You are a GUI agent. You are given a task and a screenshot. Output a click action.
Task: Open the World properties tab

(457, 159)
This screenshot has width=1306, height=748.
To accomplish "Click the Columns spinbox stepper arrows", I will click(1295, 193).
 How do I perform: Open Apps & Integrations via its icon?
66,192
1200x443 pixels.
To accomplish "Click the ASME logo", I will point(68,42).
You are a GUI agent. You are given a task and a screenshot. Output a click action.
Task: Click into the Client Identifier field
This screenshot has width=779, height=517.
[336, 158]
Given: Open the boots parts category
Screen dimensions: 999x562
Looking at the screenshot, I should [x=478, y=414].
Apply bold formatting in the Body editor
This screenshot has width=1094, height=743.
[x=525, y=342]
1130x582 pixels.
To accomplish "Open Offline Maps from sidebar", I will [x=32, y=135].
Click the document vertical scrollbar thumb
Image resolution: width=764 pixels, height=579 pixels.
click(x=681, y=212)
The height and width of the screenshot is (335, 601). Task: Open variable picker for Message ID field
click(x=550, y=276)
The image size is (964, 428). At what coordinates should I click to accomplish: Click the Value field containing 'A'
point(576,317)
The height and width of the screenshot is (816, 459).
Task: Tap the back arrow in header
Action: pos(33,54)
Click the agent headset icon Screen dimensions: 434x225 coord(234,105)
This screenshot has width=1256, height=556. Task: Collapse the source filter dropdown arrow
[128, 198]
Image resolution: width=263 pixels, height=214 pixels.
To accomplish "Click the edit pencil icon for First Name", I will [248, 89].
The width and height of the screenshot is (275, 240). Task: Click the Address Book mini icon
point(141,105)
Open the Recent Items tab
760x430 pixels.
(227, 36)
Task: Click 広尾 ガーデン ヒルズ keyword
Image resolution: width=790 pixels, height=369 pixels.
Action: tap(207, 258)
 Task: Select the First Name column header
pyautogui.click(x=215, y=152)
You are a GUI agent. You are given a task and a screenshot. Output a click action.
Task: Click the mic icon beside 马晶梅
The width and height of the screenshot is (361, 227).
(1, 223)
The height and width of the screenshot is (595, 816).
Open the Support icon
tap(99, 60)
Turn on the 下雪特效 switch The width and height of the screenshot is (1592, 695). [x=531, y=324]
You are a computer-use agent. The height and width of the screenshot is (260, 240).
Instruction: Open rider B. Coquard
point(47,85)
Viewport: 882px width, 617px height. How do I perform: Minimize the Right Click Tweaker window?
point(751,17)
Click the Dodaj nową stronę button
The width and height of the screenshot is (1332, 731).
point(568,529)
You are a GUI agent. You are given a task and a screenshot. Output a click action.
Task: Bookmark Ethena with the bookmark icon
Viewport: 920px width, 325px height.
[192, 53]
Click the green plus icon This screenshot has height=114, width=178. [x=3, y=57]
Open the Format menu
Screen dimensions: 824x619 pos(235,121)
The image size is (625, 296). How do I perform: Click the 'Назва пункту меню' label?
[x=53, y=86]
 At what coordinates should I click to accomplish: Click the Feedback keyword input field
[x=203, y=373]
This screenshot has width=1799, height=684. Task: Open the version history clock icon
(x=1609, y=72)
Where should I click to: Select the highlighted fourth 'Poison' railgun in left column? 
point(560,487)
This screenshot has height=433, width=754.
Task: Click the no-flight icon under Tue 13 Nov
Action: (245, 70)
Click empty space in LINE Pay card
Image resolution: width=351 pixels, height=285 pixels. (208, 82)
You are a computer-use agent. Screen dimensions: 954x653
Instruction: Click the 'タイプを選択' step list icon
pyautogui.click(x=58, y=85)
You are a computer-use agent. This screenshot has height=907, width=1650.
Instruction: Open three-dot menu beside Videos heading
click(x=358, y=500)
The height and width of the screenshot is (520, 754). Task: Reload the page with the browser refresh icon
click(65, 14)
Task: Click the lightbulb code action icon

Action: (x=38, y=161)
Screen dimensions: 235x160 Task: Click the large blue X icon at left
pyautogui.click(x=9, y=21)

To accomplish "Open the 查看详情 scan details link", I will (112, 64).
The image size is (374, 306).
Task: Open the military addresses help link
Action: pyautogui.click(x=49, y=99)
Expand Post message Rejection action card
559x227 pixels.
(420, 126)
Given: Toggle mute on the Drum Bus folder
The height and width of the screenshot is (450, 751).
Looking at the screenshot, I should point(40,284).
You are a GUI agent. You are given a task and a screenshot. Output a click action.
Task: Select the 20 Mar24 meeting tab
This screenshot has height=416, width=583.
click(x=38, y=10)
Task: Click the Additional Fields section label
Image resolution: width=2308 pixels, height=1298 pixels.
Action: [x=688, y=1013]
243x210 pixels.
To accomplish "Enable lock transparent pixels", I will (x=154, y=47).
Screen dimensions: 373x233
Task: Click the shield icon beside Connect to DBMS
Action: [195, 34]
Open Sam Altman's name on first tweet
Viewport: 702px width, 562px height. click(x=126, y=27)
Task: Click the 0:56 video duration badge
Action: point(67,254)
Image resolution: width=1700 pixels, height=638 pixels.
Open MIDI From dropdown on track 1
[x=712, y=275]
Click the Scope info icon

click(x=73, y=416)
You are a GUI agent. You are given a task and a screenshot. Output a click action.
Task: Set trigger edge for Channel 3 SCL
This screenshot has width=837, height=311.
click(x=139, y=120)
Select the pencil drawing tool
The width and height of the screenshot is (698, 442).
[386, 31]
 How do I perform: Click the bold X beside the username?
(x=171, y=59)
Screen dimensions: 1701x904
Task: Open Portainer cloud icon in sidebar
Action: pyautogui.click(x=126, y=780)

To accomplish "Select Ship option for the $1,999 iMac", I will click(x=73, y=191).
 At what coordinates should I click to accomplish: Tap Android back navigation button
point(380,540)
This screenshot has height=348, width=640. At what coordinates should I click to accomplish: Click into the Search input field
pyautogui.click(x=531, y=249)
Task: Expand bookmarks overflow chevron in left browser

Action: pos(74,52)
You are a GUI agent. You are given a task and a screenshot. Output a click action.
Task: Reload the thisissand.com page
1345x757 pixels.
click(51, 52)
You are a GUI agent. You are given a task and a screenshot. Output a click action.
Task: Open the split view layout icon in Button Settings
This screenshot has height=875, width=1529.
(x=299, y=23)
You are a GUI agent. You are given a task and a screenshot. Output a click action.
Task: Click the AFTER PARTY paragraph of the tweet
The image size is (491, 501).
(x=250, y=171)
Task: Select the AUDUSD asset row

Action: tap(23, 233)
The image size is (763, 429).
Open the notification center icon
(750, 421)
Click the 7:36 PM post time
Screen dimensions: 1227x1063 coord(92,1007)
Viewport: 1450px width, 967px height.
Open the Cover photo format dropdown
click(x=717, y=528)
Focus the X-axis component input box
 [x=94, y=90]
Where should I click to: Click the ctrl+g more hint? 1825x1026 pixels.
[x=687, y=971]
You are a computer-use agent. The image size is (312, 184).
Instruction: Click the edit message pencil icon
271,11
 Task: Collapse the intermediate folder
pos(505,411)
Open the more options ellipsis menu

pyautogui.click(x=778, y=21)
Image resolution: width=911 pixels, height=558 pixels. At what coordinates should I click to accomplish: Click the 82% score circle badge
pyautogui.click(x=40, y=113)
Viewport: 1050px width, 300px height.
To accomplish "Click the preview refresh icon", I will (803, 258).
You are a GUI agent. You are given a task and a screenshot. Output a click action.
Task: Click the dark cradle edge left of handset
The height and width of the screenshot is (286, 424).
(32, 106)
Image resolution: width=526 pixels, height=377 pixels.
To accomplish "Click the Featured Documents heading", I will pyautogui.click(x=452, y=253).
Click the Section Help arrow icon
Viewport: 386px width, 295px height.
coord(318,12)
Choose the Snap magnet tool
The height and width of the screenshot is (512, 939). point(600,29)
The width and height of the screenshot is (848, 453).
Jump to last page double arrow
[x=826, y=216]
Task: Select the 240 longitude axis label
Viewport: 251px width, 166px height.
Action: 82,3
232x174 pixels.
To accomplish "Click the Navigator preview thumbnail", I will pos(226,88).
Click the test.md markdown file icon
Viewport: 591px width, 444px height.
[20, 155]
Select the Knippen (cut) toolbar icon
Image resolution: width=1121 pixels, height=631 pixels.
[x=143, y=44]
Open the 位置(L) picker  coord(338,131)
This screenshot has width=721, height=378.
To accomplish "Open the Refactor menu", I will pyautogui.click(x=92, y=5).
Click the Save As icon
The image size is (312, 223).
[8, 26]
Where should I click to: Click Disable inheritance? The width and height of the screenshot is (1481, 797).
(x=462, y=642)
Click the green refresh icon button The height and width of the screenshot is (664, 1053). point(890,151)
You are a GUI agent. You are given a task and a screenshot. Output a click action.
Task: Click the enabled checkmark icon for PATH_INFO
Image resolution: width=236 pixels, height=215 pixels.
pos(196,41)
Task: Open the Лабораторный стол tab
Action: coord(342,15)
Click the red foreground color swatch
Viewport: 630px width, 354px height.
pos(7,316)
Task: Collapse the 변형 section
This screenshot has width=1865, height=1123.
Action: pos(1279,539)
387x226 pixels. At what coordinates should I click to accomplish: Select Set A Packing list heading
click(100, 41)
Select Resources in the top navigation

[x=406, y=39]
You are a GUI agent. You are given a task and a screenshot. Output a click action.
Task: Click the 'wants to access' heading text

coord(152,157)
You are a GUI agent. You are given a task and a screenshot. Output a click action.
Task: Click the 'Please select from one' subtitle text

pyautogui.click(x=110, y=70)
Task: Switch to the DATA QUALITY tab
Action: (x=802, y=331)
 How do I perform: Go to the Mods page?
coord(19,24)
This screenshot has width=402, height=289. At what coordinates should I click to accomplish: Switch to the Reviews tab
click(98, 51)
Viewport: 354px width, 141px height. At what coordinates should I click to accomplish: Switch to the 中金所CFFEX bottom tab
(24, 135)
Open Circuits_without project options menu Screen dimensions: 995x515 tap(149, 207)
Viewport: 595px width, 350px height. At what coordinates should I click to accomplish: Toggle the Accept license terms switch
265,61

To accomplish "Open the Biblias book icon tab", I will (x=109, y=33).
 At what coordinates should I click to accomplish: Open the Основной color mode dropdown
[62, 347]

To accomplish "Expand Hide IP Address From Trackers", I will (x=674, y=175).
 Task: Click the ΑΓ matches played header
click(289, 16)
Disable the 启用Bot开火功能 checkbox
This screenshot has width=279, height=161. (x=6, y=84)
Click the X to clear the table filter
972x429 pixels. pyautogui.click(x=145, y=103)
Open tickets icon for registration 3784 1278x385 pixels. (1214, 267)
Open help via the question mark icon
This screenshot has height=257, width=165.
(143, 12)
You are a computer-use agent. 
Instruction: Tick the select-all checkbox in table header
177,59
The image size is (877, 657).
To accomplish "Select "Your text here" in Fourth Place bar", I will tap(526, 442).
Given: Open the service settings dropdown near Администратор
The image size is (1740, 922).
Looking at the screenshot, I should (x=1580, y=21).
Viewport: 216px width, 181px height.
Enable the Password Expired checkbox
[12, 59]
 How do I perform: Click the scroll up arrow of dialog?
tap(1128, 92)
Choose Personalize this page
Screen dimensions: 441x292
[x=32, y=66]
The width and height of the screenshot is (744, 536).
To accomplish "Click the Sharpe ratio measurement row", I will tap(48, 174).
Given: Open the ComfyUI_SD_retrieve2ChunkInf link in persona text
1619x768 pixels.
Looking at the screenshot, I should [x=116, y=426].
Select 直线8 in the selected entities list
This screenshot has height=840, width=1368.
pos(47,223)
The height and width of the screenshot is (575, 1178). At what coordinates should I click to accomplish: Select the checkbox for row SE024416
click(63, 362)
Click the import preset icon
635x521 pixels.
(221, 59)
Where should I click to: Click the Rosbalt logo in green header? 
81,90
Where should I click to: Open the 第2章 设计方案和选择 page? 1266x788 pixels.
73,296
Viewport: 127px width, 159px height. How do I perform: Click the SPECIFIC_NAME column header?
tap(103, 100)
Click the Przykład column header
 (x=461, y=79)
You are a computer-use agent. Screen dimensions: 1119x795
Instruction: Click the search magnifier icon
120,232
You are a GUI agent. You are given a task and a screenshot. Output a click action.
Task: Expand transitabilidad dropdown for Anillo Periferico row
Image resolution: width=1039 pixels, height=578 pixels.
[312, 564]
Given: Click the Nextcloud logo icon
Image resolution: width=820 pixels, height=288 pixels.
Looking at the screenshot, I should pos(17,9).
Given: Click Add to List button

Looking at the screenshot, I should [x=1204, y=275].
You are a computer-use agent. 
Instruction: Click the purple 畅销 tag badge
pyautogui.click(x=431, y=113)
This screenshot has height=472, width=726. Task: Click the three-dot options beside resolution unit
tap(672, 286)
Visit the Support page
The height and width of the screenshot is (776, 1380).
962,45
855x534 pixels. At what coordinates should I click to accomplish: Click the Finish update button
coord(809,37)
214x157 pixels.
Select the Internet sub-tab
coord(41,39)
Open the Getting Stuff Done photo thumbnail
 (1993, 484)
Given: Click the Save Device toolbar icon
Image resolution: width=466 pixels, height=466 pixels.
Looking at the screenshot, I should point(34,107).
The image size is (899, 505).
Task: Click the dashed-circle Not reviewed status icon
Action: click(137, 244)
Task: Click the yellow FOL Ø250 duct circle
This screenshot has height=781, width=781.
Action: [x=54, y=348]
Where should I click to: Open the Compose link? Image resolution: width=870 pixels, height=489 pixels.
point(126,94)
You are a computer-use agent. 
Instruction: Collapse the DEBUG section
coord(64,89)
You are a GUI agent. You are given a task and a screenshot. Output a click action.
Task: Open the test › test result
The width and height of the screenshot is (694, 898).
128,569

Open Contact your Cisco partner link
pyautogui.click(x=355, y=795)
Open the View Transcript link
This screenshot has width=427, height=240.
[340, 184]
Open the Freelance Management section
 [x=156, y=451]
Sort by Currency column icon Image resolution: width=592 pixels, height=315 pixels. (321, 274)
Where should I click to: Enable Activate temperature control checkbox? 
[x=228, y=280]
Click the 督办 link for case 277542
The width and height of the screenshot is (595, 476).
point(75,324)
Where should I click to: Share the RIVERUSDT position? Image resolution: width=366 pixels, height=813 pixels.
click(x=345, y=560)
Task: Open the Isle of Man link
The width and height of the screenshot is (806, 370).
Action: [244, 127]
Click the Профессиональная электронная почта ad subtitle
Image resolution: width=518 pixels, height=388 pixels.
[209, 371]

TASK DESCRIPTION:
Copy out the records above, from the line that contains "How do I perform: Open" to the line that contains "I will point(68,42).", with both of those lines included.

EXERCISE RESPONSE:
 How do I perform: Open Apps & Integrations via its icon?
66,192
1200x443 pixels.
To accomplish "Click the ASME logo", I will point(68,42).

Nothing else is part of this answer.